(Stored items)
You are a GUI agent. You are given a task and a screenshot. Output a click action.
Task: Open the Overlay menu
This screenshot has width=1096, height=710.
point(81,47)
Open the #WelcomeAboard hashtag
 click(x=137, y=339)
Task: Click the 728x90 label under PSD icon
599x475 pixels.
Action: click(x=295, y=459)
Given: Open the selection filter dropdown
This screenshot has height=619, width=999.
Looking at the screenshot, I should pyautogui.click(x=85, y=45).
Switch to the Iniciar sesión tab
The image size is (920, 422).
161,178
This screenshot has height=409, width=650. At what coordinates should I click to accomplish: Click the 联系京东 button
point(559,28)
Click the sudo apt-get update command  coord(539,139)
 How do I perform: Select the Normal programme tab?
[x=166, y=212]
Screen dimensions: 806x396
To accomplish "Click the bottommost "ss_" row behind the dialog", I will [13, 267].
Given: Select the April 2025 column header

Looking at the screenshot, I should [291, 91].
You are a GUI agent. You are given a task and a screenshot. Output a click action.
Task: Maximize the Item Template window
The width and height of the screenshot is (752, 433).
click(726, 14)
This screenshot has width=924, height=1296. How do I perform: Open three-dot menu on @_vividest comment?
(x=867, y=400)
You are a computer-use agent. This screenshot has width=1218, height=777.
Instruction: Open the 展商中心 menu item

ASSIGNMENT ▸
Only an exact copy of the entries above will do.

WRITTEN SOLUTION ▸
You are a GUI agent. You are given a task and a screenshot. Output a click action.
Task: Open the Overlay menu
This screenshot has width=1096, height=710.
point(81,47)
Open the #WelcomeAboard hashtag
 click(x=137, y=339)
Task: Click the 728x90 label under PSD icon
599x475 pixels.
Action: click(x=295, y=459)
Given: Open the selection filter dropdown
This screenshot has height=619, width=999.
Looking at the screenshot, I should pyautogui.click(x=85, y=45).
Switch to the Iniciar sesión tab
The image size is (920, 422).
161,178
This screenshot has height=409, width=650. At what coordinates should I click to accomplish: Click the 联系京东 button
point(559,28)
Click the sudo apt-get update command  coord(539,139)
 How do I perform: Select the Normal programme tab?
[x=166, y=212]
Screen dimensions: 806x396
To accomplish "Click the bottommost "ss_" row behind the dialog", I will [13, 267].
Given: Select the April 2025 column header

Looking at the screenshot, I should [291, 91].
You are a GUI agent. You are given a task and a screenshot. Output a click action.
Task: Maximize the Item Template window
The width and height of the screenshot is (752, 433).
click(726, 14)
This screenshot has width=924, height=1296. How do I perform: Open three-dot menu on @_vividest comment?
(x=867, y=400)
You are a computer-use agent. This screenshot has width=1218, height=777.
Instruction: Open the 展商中心 menu item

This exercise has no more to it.